Coaching & Tools

How to Track Your Pitcher's Velocity and Workload Over a Season

Overuse is the number-one driver of youth arm injuries, and it is invisible unless you measure it. Here is what to track across a season, and what each signal means.

6 min read·3 cited sources·Last reviewed June 17, 2026

The quick take

  • Overuse and fatigue are the biggest modifiable injury risks, and both are invisible unless tracked.
  • Track four things: pitches and innings, rest days, the velocity trend, and recent workload versus baseline.
  • A sudden workload spike, or a velocity drop that does not bounce back, is an early warning.
  • Tracking turns vague worry into specific decisions about when to rest and when to push.

Why track at all

The research keeps landing on the same conclusion: overuse and pitching while fatigued are the strongest modifiable risk factors for serious arm injury in young pitchers, and young pitchers who throw more than 100 innings in a year carry several times the injury risk.[1][2] The trouble is that overuse accumulates quietly across a long season. No parent can hold all of it in their head, game after game, team after team. Tracking is simply how you make the invisible visible.

What to track

1. Pitches and innings

Log daily pitch counts, and roll them up into weekly and full-season totals, including bullpens and warmups. The arm does not distinguish a game pitch from a side-session pitch. Keep an eye on the season innings, with roughly 100 competitive innings a year as a ceiling.[3]

2. Rest days

Required rest scales with how much your pitcher threw that day, so track the days off between outings, and never let him pitch on three consecutive days.[3] At a busy tournament, rest thresholds get crossed fast, which is exactly when a written log beats memory.

3. The velocity trend

Velocity is a useful window into fatigue. Within a single outing, a clear drop in velocity is a sign the arm is tiring and the day is done. Across weeks, a velocity that sags and does not recover with rest can signal accumulated overload. You are not chasing a high number here, you are watching for an unexplained decline.
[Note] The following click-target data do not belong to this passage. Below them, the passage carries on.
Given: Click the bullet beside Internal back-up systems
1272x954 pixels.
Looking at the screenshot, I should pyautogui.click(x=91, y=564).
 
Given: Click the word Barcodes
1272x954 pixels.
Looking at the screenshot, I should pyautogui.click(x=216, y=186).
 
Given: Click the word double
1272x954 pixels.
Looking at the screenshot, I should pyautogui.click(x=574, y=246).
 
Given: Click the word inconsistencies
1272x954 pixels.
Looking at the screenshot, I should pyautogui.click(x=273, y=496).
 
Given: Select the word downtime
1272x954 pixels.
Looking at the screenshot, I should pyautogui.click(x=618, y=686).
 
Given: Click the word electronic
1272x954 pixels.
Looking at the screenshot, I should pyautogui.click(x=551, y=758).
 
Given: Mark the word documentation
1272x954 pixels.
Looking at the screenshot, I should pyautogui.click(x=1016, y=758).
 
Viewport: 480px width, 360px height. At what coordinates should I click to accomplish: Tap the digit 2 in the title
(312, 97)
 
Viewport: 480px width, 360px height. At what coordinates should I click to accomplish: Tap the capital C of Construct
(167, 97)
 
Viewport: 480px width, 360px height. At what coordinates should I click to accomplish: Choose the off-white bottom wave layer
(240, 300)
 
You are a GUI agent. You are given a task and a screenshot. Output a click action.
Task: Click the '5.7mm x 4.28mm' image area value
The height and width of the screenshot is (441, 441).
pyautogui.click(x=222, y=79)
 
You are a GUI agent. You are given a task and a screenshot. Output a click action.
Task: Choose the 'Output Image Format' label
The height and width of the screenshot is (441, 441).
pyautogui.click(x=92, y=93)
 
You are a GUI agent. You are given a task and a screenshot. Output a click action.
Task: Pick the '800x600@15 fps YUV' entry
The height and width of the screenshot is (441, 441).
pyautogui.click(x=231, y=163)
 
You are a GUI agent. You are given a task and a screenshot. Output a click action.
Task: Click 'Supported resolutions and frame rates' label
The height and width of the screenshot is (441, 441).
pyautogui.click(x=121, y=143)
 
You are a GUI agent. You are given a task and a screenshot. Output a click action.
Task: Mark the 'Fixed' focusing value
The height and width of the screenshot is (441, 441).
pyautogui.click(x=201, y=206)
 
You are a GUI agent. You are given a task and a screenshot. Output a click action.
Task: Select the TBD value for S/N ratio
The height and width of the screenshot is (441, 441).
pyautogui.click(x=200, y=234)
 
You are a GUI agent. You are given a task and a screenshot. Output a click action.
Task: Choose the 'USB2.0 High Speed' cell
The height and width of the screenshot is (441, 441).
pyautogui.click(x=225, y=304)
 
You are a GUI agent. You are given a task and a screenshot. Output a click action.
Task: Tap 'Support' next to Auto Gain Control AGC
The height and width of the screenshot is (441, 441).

4. Recent workload versus baseline

The most useful workload concept is comparing recent throwing to the longer-term average the arm is used to. Injuries tend to cluster when workload spikes, when a pitcher ramps up too far, too fast, relative to what he has been doing. The goal is gradual change, not a sudden jump from a quiet stretch into a heavy weekend.

Make it a system, not a guess

The point of tracking is not anxiety, it is decisions. When the numbers are in front of you, the calls get easier: rest him this weekend, skip the second team, back off the bullpen. This is exactly what a workload log is built to do, and it is the core of how CritchPitch tracks throwing and flags spikes and drift over a season. You can start by screening a pitch and building the profile.

Common questions

How do you track a youth pitcher's workload?+

Log daily pitch counts (including bullpens and warmups), roll them into weekly and season totals, record rest days between outings, and watch the velocity trend. Comparing recent throwing to the longer-term baseline helps you catch dangerous spikes.

What is acute-to-chronic workload?+

It is the comparison of recent throwing (the acute load) to the longer-term average the arm is accustomed to (the chronic load). Injuries tend to cluster when the recent load spikes well above the baseline, so keeping changes gradual is protective.

How do you know if a pitcher is overworked?+

Warning signs include a sudden spike in throwing volume, a velocity or command decline that does not recover with rest, in-outing fatigue, and not enough rest days between appearances. Tracking these makes the pattern visible before an injury.

Why track pitching velocity over a season?+

Velocity is a window into fatigue. A drop within an outing means the arm is tiring, and a sustained decline across weeks that does not recover with rest can signal accumulated overload. You are watching for unexplained declines, not chasing a peak number.

Sources

This article is reviewed against the research below. Where findings are debated, we say so in the text rather than overstating the certainty.

  1. 1.Olsen SJ, Fleisig GS, Dun S, Loftice J, Andrews JR. Risk Factors for Shoulder and Elbow Injuries in Adolescent Baseball Pitchers. Am J Sports Med. 2006;34(6):905-912. American Journal of Sports Medicine. https://pubmed.ncbi.nlm.nih.gov/16452269/
  2. 2.Fleisig GS, Andrews JR, Cutter GR, et al. Risk of Serious Injury for Young Baseball Pitchers: A 10-Year Prospective Study. Am J Sports Med. 2011;39(2):253-257. American Journal of Sports Medicine. https://pubmed.ncbi.nlm.nih.gov/21098816/
  3. 3.MLB and USA Baseball, Pitch Smart: Pitching Guidelines (pitch limits, required rest, and the ~100 innings/year ceiling). Major League Baseball / USA Baseball. https://www.mlb.com/pitch-smart/pitching-guidelines

This article is education, not a medical diagnosis, injury prediction, or treatment plan. If your pitcher has pain or you have concerns about an injury, consult a qualified sports medicine professional.